I'm sure that it you look, you will still be able to buy brand new OEM batteries from one of the auction sites for any Thinkpad built this century. Try that for a decade old Dell or HP.
Of course, if style is more important, then a Sony Vaio or any of the Ultra books will do the job, but don't expect them to have the same life expectancy. But if you are after style, it does not matter if it breaks after 12 months, because you will probably be replacing it for the latest 'shiny' toy anyway.
Top tip for Lenovo
Get a damned good legal team on board....
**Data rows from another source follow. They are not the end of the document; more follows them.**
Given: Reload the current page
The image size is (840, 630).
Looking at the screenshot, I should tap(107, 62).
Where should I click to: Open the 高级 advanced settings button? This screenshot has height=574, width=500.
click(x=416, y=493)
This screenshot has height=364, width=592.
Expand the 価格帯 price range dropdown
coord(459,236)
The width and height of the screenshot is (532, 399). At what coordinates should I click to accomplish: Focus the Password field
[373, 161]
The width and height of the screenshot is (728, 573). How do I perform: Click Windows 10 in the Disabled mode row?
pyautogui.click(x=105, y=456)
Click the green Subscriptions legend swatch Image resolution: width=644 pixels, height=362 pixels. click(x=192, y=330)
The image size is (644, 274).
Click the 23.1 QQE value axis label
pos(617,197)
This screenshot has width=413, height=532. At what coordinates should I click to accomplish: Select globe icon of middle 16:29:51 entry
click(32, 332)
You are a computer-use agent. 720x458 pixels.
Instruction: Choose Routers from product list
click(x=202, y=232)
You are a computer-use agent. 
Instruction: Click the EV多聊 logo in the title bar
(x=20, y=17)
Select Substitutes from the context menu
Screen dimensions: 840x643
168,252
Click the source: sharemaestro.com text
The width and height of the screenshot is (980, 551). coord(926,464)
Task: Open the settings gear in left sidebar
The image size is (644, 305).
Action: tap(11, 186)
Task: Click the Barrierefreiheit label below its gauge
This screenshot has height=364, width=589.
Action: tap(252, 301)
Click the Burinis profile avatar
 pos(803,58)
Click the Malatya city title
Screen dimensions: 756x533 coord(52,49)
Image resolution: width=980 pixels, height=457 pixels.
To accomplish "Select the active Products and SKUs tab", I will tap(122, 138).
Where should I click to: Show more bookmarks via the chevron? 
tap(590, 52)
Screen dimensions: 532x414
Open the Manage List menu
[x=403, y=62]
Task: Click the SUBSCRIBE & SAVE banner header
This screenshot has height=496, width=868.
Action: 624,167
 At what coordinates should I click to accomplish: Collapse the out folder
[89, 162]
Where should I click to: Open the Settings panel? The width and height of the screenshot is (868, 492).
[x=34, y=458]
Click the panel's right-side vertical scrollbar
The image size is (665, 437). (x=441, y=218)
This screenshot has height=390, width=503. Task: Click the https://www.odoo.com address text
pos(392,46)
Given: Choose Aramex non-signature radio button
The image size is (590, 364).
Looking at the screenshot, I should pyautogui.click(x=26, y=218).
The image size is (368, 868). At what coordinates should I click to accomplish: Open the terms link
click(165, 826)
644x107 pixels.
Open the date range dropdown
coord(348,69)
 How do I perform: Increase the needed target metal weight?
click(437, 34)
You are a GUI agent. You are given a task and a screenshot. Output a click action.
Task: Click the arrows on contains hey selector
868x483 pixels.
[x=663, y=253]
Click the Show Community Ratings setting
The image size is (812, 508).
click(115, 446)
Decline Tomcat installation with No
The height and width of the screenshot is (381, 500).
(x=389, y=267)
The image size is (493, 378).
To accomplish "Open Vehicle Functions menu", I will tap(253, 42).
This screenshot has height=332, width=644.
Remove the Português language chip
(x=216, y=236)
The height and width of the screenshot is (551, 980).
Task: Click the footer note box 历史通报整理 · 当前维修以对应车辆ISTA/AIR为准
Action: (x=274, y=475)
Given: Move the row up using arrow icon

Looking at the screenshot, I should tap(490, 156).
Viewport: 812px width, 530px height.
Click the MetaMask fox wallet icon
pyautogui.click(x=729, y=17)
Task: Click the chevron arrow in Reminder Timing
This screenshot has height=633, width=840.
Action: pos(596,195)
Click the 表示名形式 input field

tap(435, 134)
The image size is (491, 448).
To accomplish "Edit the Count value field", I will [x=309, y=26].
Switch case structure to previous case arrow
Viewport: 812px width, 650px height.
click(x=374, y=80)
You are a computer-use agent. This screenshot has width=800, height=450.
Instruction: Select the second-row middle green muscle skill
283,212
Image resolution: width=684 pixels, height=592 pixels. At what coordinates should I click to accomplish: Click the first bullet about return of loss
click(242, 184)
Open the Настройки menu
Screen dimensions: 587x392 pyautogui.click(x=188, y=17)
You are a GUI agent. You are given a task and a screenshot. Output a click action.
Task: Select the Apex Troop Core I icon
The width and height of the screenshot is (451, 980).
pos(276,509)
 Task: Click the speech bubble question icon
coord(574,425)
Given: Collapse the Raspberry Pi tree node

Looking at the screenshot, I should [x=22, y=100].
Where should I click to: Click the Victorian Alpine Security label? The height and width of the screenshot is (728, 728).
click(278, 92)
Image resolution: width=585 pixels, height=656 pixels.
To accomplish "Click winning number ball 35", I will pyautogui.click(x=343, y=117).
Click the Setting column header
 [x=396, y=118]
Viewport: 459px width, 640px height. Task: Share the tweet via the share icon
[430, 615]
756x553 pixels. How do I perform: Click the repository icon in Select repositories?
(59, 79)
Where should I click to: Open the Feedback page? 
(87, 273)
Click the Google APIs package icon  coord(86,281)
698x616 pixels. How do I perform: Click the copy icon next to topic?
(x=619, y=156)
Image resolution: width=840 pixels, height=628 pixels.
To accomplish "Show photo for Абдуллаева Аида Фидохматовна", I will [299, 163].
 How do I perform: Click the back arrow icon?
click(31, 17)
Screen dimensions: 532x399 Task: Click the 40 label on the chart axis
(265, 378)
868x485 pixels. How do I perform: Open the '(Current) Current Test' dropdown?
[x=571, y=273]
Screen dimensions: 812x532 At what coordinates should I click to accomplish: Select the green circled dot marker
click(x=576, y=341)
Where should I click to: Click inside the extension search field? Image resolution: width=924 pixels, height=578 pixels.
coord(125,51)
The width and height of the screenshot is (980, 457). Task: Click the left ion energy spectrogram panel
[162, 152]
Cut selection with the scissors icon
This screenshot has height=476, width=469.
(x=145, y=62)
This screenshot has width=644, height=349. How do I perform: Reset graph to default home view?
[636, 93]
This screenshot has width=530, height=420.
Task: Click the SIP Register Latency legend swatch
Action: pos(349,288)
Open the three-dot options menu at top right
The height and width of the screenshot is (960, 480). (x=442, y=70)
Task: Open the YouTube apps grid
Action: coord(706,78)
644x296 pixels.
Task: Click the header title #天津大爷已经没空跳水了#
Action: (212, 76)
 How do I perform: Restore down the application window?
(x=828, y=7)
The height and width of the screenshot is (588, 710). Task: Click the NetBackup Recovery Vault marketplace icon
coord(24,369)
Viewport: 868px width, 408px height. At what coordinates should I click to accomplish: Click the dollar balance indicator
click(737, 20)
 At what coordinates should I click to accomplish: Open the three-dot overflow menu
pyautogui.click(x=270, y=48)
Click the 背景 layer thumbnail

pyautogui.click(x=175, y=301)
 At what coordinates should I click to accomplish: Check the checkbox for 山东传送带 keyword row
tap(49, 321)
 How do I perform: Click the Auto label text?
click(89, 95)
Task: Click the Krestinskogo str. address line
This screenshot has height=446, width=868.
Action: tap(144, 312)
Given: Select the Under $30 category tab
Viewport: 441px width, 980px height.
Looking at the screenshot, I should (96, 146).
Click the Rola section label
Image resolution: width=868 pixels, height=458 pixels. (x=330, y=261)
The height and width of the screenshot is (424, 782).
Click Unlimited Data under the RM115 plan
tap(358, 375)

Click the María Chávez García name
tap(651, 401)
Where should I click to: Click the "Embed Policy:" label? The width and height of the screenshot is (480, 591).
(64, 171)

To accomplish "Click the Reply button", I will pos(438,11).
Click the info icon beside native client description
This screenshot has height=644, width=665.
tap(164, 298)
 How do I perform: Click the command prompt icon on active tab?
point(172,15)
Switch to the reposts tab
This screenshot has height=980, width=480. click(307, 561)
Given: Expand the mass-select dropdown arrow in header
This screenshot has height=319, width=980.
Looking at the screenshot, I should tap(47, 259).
IBM's decision to sell its PC business to Chinese manufacturer Lenovo in 2004 seemed rather curious.
Did it?
In the enterprise, Dell had pretty much reduced the PC and laptop to commodity items, Intel's processors were reaching the point where it was hard to tell the difference between this years model and last years model, smart phones were beginning to offer the prospect of applications on the go and Lenovo had a strong brand to make the sale worthwhile.
Has there been any negative effects of the sale?
In the various IBM customers I have worked with, they continue to use IBM servers with Lenovo desktops so it hasn't hurt IBM's server sales. As the PC market shrinks, smart phones are providing a small but increasing percentage of businesses access requirements and desktops/laptops are being used until they fail rather than being replaced on regular cycles.